1. Fermo restando quanto previsto dall'articolo 37, il datore di lavoro assicura che tutti i lavoratori esposti o potenzialmente esposti a polveri contenenti amianto ricevano una formazione sufficiente ed adeguata, ad intervalli regolari.
2. Il contenuto della formazione è facilmente comprensibile per i lavoratori e consente loro di acquisire le conoscenze e le competenze necessarie in materia di prevenzione e di sicurezza, in particolare per quanto riguarda:
- a) le proprietà dell'amianto e i suoi effetti sulla salute, incluso l'effetto sinergico del tabagismo;
- b) i tipi di prodotti o materiali che possono contenere amianto;
- c) le operazioni che possono comportare un'esposizione all'amianto e l'importanza dei controlli preventivi per ridurre al minimo tale esposizione;
- d) le procedure di lavoro sicure, i controlli e le attrezzature di protezione;
- e) la funzione, la scelta, la selezione, i limiti e la corretta utilizzazione dei dispositivi di protezione, con particolare attenzione ai dispositivi di protezione delle vie respiratorie;
- f) le procedure di emergenza;
- g) le procedure di decontaminazione;
- h) l'eliminazione dei rifiuti;
- i) la necessità della sorveglianza medica(1).

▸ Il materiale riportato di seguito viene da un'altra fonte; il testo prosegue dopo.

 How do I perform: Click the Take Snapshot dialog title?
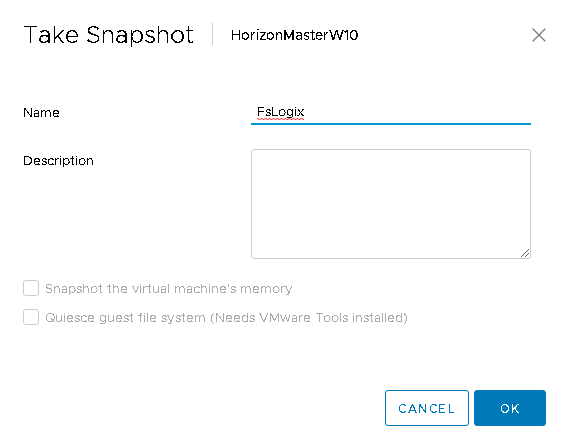(108, 35)
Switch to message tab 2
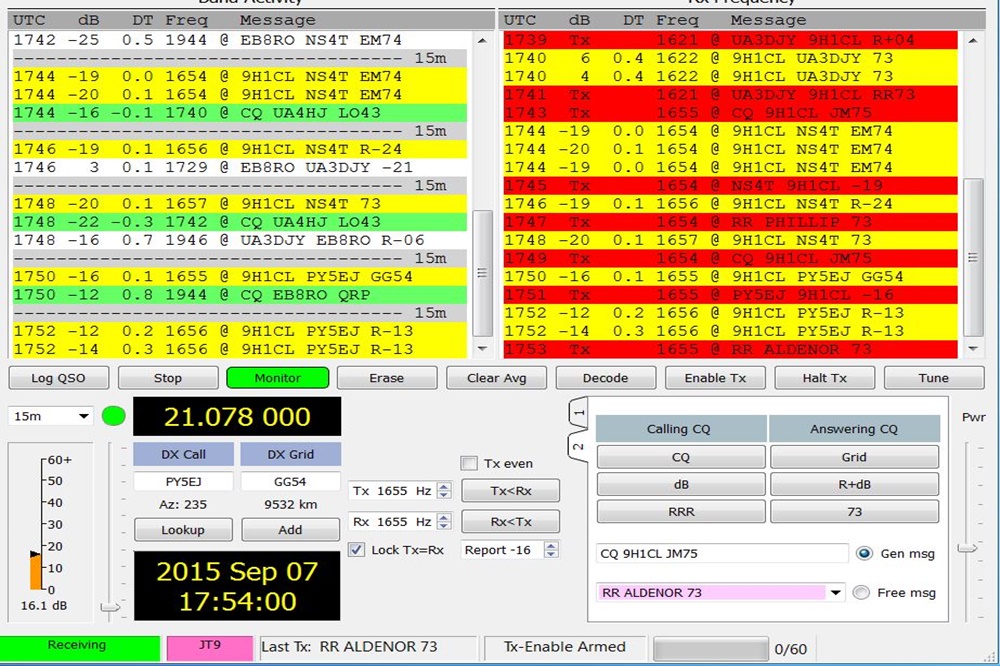This screenshot has width=1000, height=666. tap(578, 447)
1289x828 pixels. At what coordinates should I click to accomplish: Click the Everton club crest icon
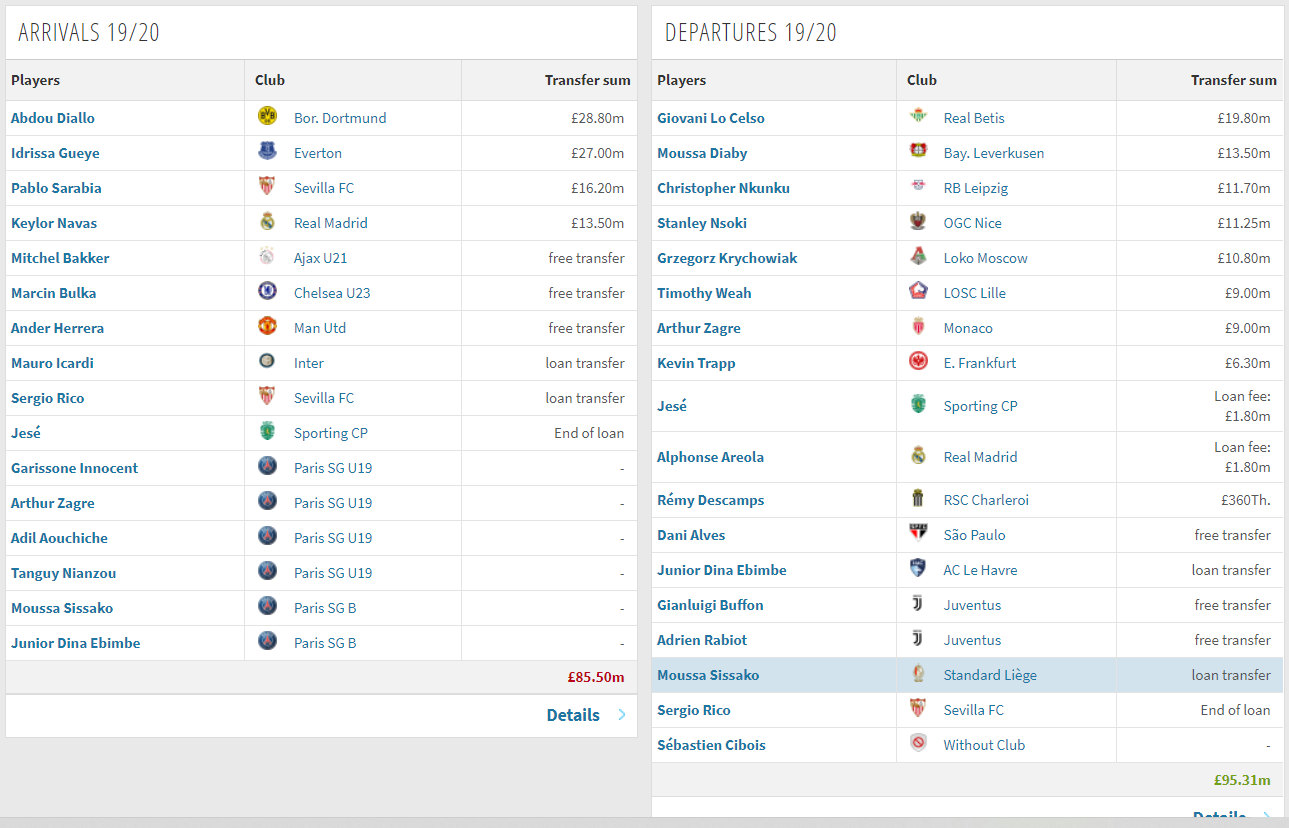(x=267, y=151)
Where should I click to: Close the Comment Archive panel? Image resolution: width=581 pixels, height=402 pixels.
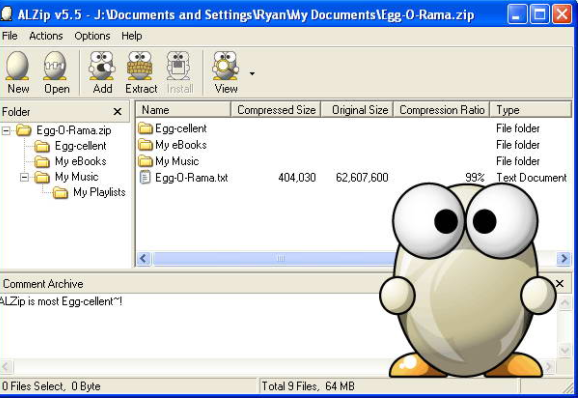coord(560,284)
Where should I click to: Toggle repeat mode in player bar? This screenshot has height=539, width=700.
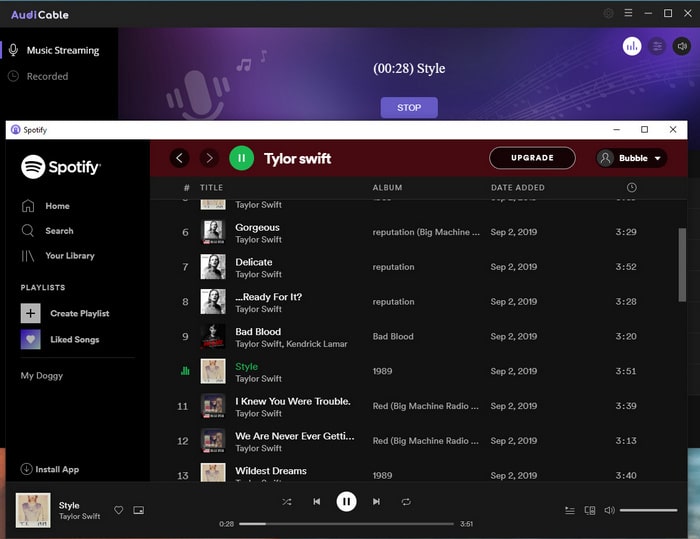point(406,502)
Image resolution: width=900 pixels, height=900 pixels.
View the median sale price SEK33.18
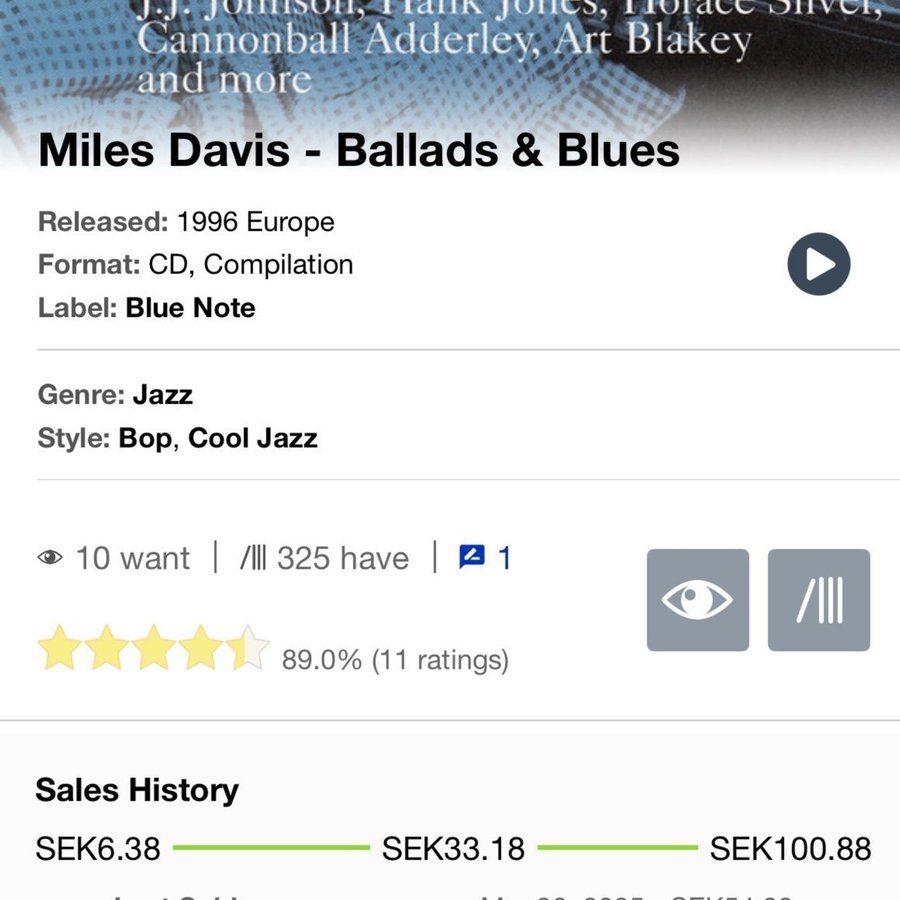click(x=453, y=849)
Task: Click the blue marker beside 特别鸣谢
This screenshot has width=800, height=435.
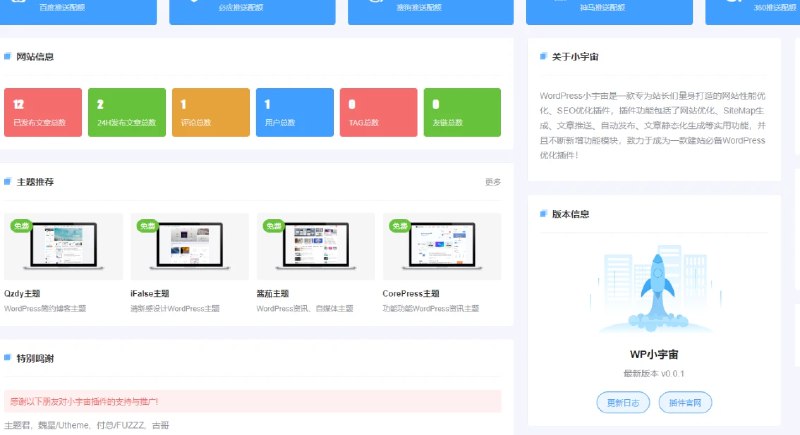Action: pyautogui.click(x=7, y=357)
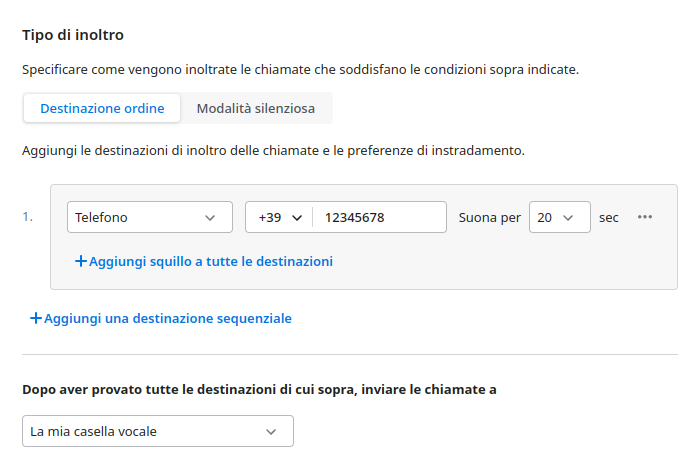Click the chevron beside the 20 value
This screenshot has width=700, height=468.
click(x=569, y=217)
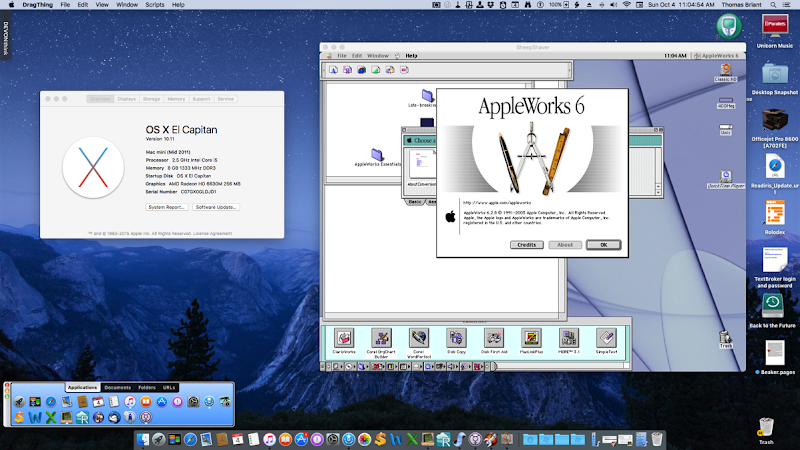Open the Displays tab in About This Mac
The image size is (800, 450).
pyautogui.click(x=127, y=100)
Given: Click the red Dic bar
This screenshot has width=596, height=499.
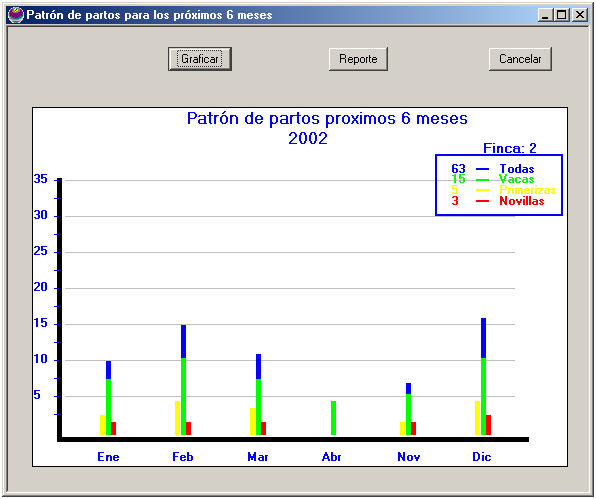Looking at the screenshot, I should pos(488,425).
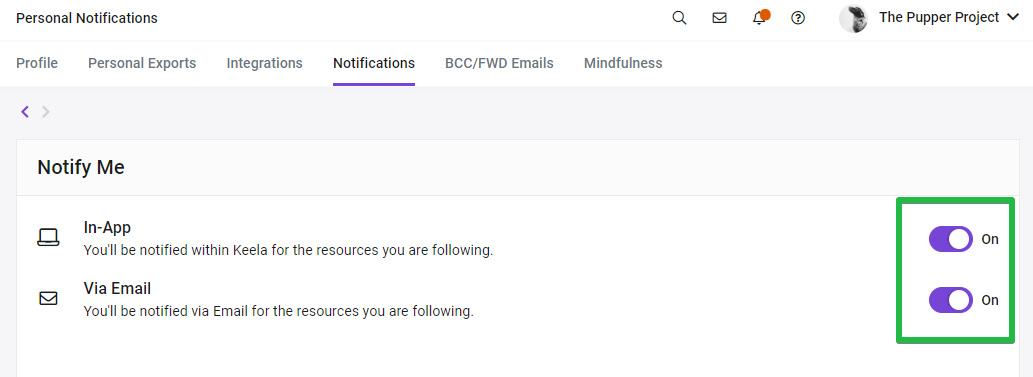This screenshot has height=377, width=1033.
Task: Open the Mindfulness tab
Action: [x=623, y=63]
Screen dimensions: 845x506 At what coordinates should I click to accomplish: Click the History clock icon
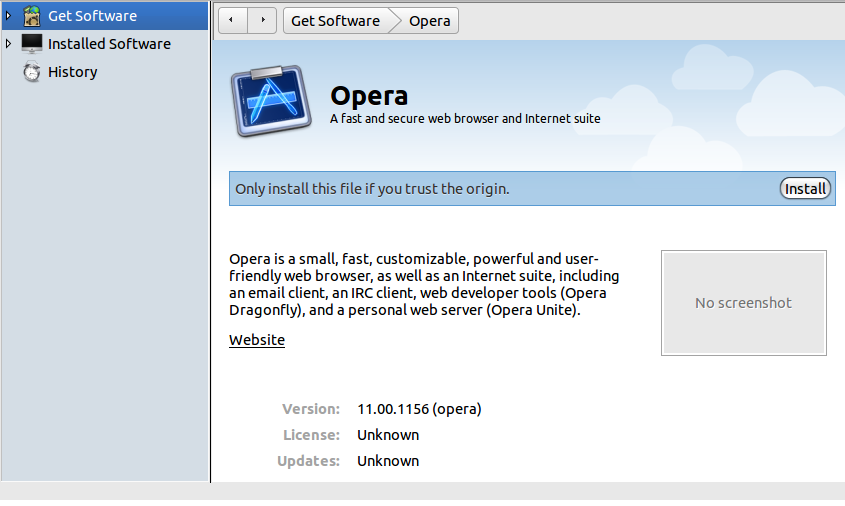(x=32, y=72)
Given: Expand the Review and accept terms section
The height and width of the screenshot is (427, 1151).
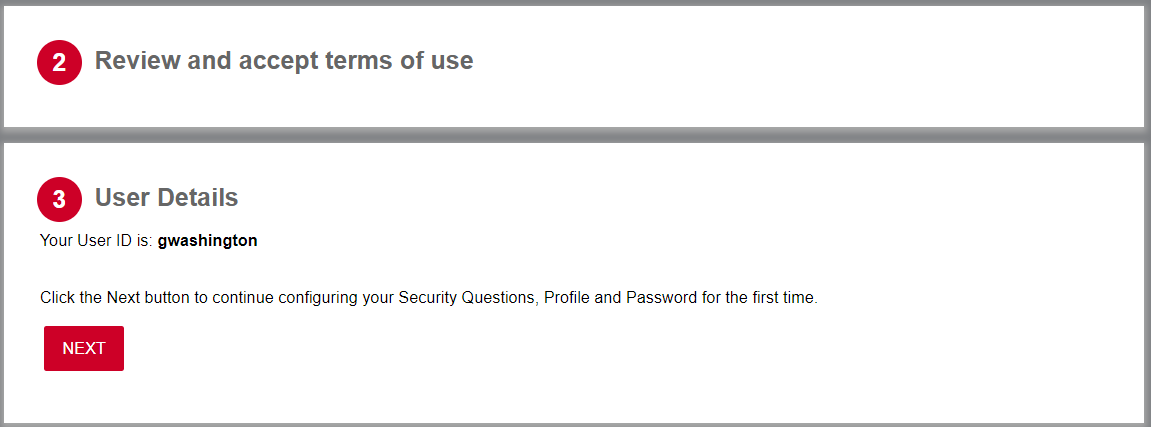Looking at the screenshot, I should [283, 61].
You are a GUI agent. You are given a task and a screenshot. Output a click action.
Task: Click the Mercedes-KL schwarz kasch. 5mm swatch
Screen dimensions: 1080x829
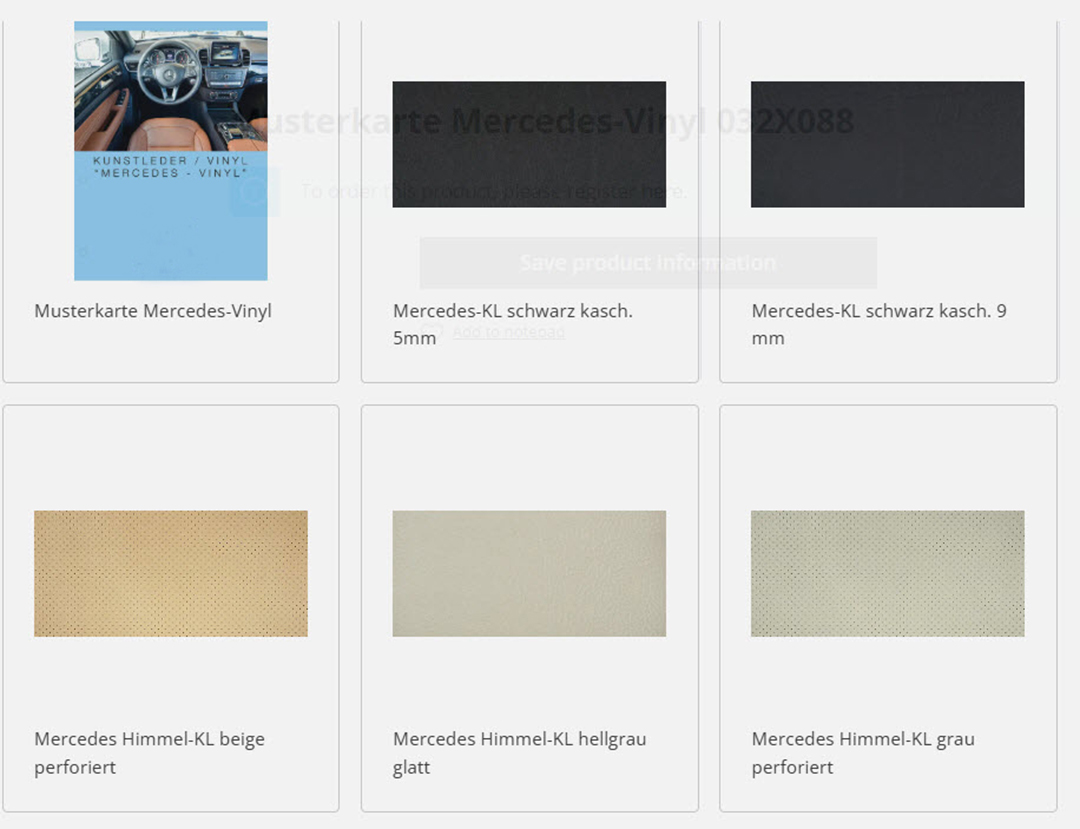click(x=528, y=144)
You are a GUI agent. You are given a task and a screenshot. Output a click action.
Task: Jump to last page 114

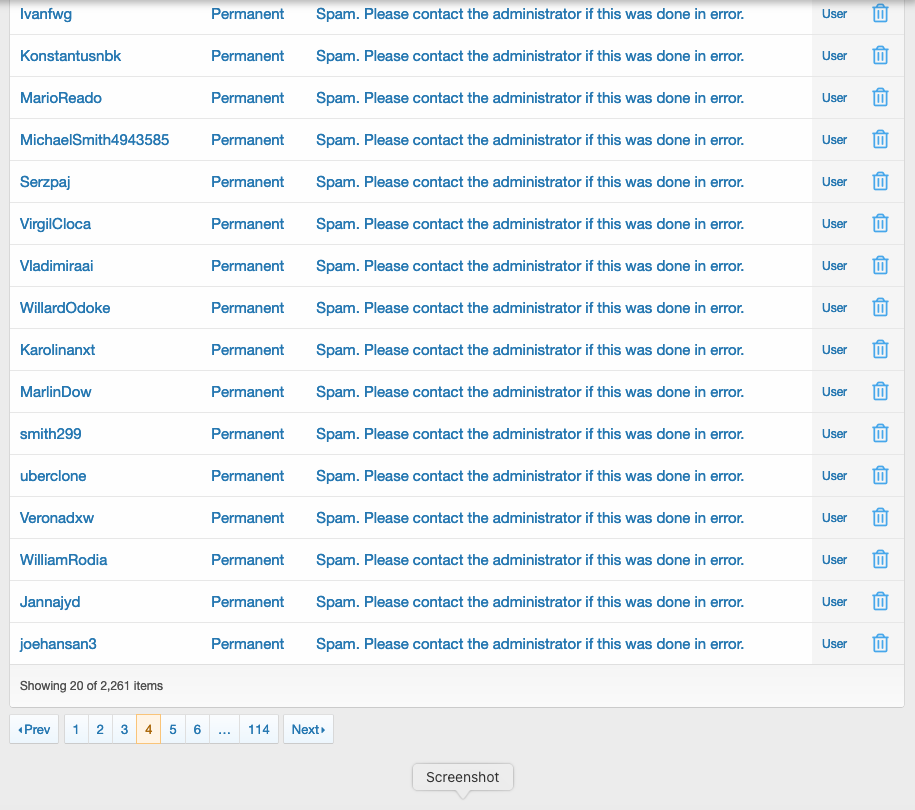pos(259,730)
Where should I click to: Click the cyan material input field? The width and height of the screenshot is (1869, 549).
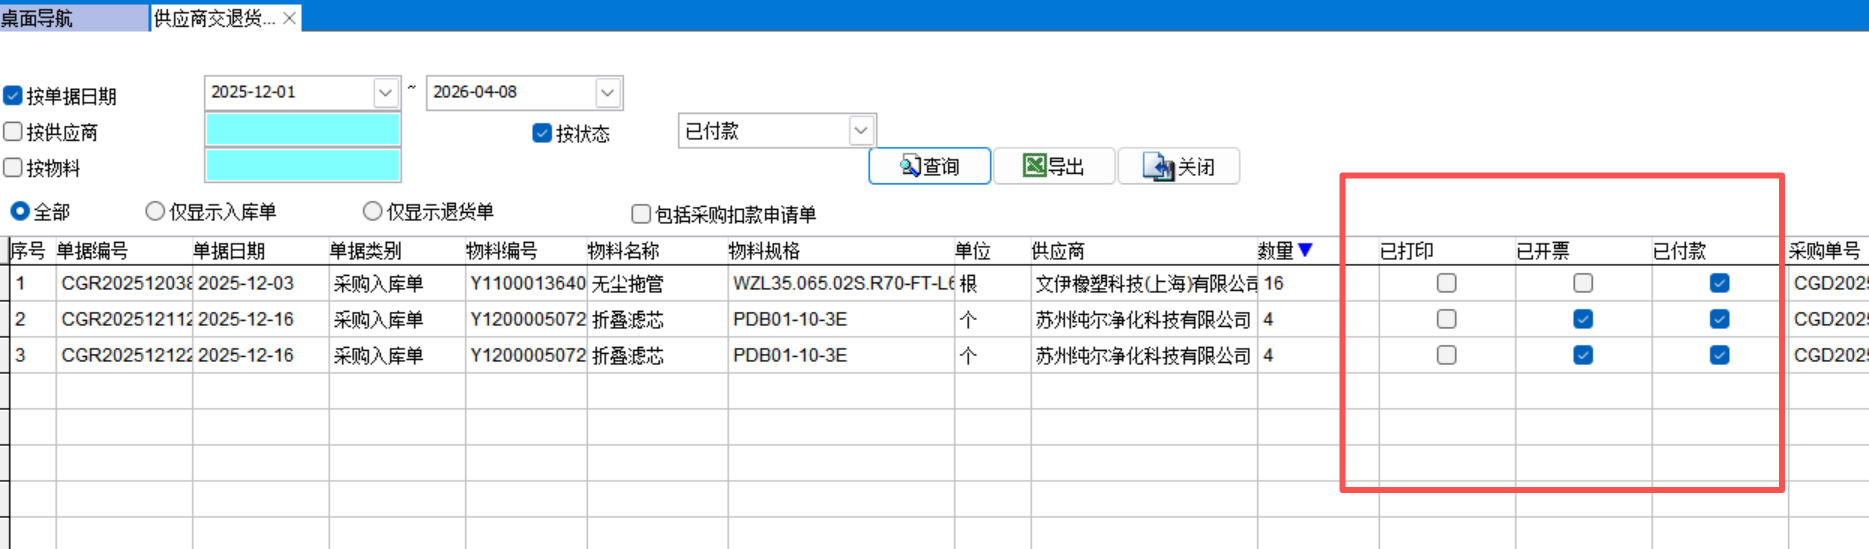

2-bis. La formazione è adattata il più possibile alle caratteristiche della mansione del lavoratore e ai compiti e metodi di lavoro specifici di tale professione(1).
3. Possono essere addetti alla rimozione, smaltimento dell'amianto e alla bonifica delle aree interessate i lavoratori che abbiano frequentato i corsi di formazione professionale di cui all'articolo 10, comma 2, lettera h), della legge 27 marzo 1992, n. 257.
3-bis. I lavoratori che effettuano lavori di demolizione o di rimozione dell'amianto sono tenuti a ricevere, oltre alla formazione prevista ai sensi del comma 2, una formazione relativa all'uso di attrezzature tecnologiche e macchine per contenere l'emissione e la dispersione di fibre di amianto durante i processi lavorativi(1).